Wie geht der Textauszug über die Anthrax-Briefe nach seinem letzten Satz weiter? Schreib die Fortsetzung.

## TEXTAUSZUG
========

Zunächst ging man davon aus, dass die Briefe auch von islamistischen Terroristen verschickt wurden, sehr schnell aber wurde klar, dass die Spuren in die Militärlabors wiesen (Aus US-Militärlabor verschwanden Anthrax-Bakterien). Dem musste das FBI schließlich nachgehen. Die bislang angeblich größte FBI-Untersuchung der amerikanischen Geschichte mit dem Namen "Amerithrax" hatte nach vielen Pannen, Verzögerungen und vermutlich auch Behinderungen 2008 endlich einen Schuldigen gefunden, der sich dann auch noch selbst umbrachte. Damit schien weitere Aufklärung nicht mehr notwendig zu sein, obgleich Experten an der Lösung zweifelten.

========

## DIE DATEN
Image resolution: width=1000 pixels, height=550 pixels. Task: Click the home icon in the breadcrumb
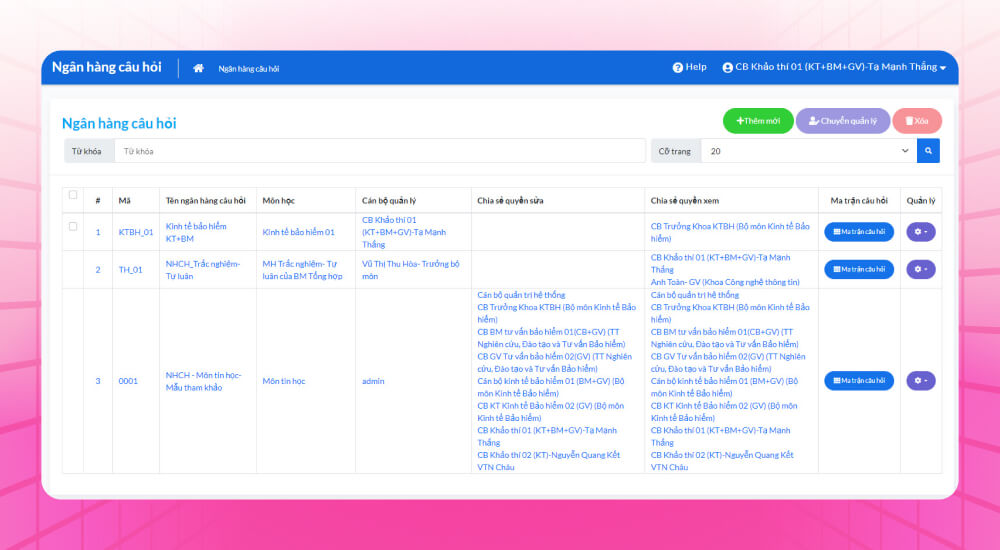[x=198, y=68]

========

## ANTWORTBEREICH
Untersuchung eines Anthrax-Briefs. Bild: FBI

Lange Zeit stand der Mikrobiologe Stephen Hatfill in Verdacht, der am Army Medical Research Institute of Infectious Diseases in Fort Detrick (USAMRIID) gearbeitet hatte, wo man mit den gefährlichen Milzbrand-Erregern arbeitete, wie sich er kurz vor dem 11.9. herausstellte. Obgleich ihm nichts nachgewiesen werden konnte, hielt man an ihm fest. Nachdem dann das FBI 5,8 Millionen Dollar als Schadensersatz an Hatfill zahlen musste (Anthrax-Briefe: FBI-Ermittlung ergebnislos), präsentierte man den nächsten Verdächtigen: Bruce Ivins, der 30 Jahre lang in Fort Detrick u.a. Milzbrand oder Ebola forschte.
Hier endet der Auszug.